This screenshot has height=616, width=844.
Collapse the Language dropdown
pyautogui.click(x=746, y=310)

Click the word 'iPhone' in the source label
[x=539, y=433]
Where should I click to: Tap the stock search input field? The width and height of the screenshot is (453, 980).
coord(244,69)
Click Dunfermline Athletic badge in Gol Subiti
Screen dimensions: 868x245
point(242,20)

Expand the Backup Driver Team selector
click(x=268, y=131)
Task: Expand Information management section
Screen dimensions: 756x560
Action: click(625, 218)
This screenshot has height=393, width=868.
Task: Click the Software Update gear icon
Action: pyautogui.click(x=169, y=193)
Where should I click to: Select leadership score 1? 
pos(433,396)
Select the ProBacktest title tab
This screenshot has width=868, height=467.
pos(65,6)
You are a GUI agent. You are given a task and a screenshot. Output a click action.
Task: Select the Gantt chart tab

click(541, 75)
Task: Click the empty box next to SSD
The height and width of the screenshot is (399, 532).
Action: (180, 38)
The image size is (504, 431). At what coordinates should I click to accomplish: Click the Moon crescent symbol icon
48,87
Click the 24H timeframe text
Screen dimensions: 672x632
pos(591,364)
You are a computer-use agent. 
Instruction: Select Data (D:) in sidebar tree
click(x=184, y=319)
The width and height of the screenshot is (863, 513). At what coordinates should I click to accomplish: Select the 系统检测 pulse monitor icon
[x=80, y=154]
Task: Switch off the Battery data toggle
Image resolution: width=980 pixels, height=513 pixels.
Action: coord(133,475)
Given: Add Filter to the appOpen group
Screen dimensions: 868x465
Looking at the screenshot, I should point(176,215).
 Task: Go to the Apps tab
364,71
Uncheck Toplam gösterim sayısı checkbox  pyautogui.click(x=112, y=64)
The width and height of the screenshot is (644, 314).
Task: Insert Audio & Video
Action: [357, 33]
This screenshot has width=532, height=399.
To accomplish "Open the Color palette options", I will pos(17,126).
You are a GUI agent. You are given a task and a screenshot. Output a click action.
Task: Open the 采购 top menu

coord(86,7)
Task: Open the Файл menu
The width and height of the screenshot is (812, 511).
###
### Work task
The data above needs to be repeated exactly, line for line.

### Answer
This screenshot has height=616, width=844.
Collapse the Language dropdown
pyautogui.click(x=746, y=310)

Click the word 'iPhone' in the source label
[x=539, y=433]
Where should I click to: Tap the stock search input field? The width and height of the screenshot is (453, 980).
coord(244,69)
Click Dunfermline Athletic badge in Gol Subiti
Screen dimensions: 868x245
point(242,20)

Expand the Backup Driver Team selector
click(x=268, y=131)
Task: Expand Information management section
Screen dimensions: 756x560
Action: click(625, 218)
This screenshot has height=393, width=868.
Task: Click the Software Update gear icon
Action: pyautogui.click(x=169, y=193)
Where should I click to: Select leadership score 1? 
pos(433,396)
Select the ProBacktest title tab
This screenshot has width=868, height=467.
pos(65,6)
You are a GUI agent. You are given a task and a screenshot. Output a click action.
Task: Select the Gantt chart tab

click(541, 75)
Task: Click the empty box next to SSD
The height and width of the screenshot is (399, 532).
Action: (180, 38)
The image size is (504, 431). At what coordinates should I click to accomplish: Click the Moon crescent symbol icon
48,87
Click the 24H timeframe text
Screen dimensions: 672x632
pos(591,364)
You are a computer-use agent. 
Instruction: Select Data (D:) in sidebar tree
click(x=184, y=319)
The width and height of the screenshot is (863, 513). At what coordinates should I click to accomplish: Select the 系统检测 pulse monitor icon
[x=80, y=154]
Task: Switch off the Battery data toggle
Image resolution: width=980 pixels, height=513 pixels.
Action: coord(133,475)
Given: Add Filter to the appOpen group
Screen dimensions: 868x465
Looking at the screenshot, I should point(176,215).
 Task: Go to the Apps tab
364,71
Uncheck Toplam gösterim sayısı checkbox  pyautogui.click(x=112, y=64)
The width and height of the screenshot is (644, 314).
Task: Insert Audio & Video
Action: [357, 33]
This screenshot has width=532, height=399.
To accomplish "Open the Color palette options", I will pos(17,126).
You are a GUI agent. You are given a task and a screenshot. Output a click action.
Task: Open the 采购 top menu

coord(86,7)
Task: Open the Файл menu
The width and height of the screenshot is (812, 511).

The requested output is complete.